I'm new to EA and still getting oriented. Will update more later.
Sorry in advance for the long comment, I am attempting to explain statistics concepts in a helpful/accessible way to a broad audience, because I think it's really important to consider uncertainty well when we make important decisions.
While I love the idea of a BOTEC model for comparing impact of community building interventions, this seems like a formula that is likely susceptible to the flaw of averages. The flaw of averages is the idea that systematic errors occur when we base calculations on the average (expected value) of uncertain inputs, rather than the entire distribution of possible inputs.
So when in your formula you use i (average impact potential of participants), that seems like a potentially major oversimplification of the reality that you might see a wide range of impact potentials within a certain intervention. Relying on averages in this way is known to actually mislead decision making (fields like risk management need to pay attention to this, a specific example is flood damage modeling, but it crops up all over the place).

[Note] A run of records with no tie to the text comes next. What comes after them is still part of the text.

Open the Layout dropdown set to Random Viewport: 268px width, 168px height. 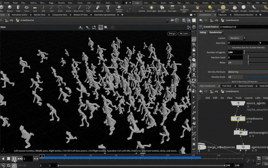pos(236,38)
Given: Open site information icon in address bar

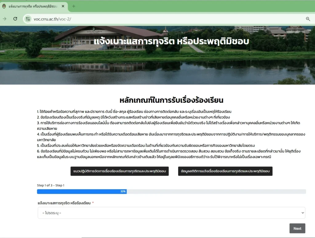Looking at the screenshot, I should (28, 19).
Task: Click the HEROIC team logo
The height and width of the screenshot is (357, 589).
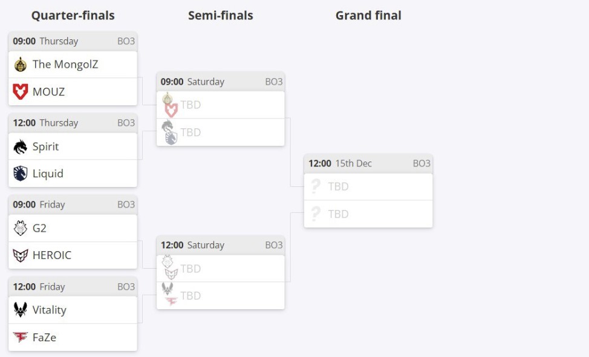Action: (x=21, y=255)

For a simple example: say you are doing a fundraiser targeting students and parents (I'm using $ because it's easy to quantify and understand). You expect to reach 90 students and only 10 parents. You expect the likelihood increase for making a donation for students is 0.8, and the likelihood increase for donations from parents is 0.4.

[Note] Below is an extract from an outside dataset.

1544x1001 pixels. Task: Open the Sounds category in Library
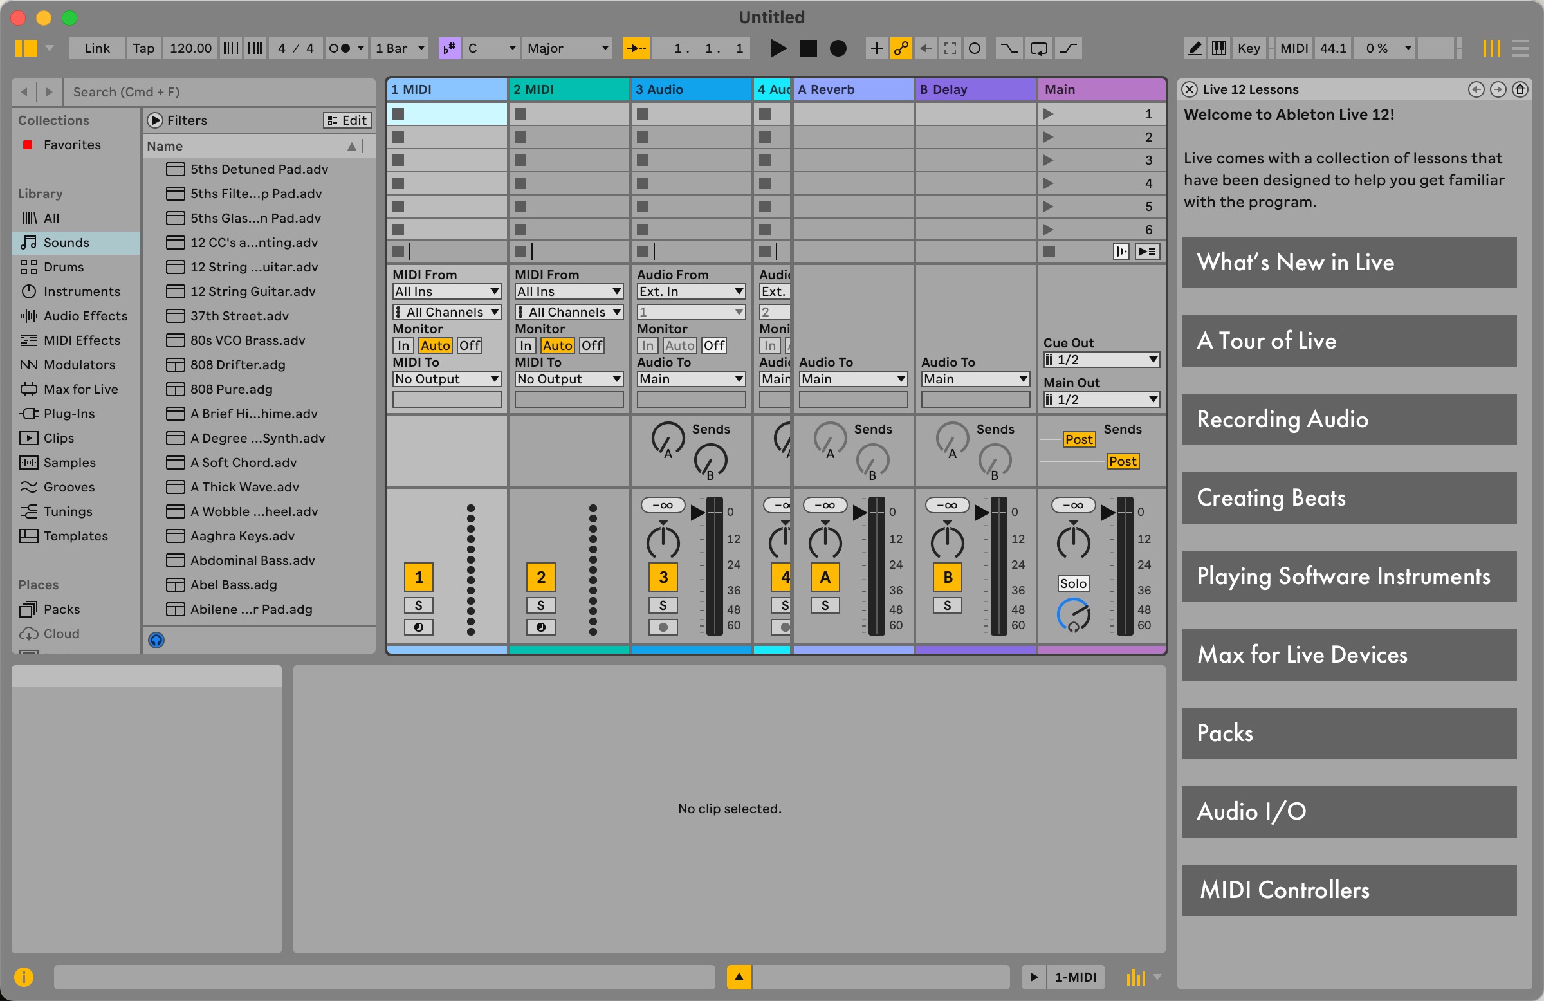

The vast majority of participants are students, so you decide to classify your "average giver" as a student (since student vs parent are discrete categories). Having decided that the "average" target of the fundraiser is other students, you predict that the average participant who makes a donation will give $10. So if you convince 100 people to donate, by the formula, your expected value is $10*100*0.8=$800. Your predicted average donation is $8.
However, the reality is a bit different, because maybe your fundraiser reaches 90 students and 10 parents. Parents in this scenario have much greater disposable income, such that the parents who donate will each give $100. So now, your expected value is $10*90*0.8+$100*10*0.4=$1,120. Your actual average donation is now $11.2 per person, which is a 40% increase over your predicted average donation.
This is a simplified/exaggerated example of how heavy tailed distributions (which can be thought of as the technical term for black swan events) can distort statistics. Quantities like income and wealth are heavy tailed in reality. I think you could make the case that actual impact as an outcome (vs impact potential) is heavy tailed as well. Open Philanthropy seems to agree with this based on their Hits-based Giving approach. And you actually mention that the"Open Phil Survey uses an impact scale of four orders of magnitude between people working on longtermist causes".
"The problem with observations or events from a heavy tail is that even though they are frequent enough to make a difference, they are rare enough to make us underestimate them in our experience and intuitions." This article "Heavy Tails and Altruism: When Your Intuition Fails You" has more detail on the topic.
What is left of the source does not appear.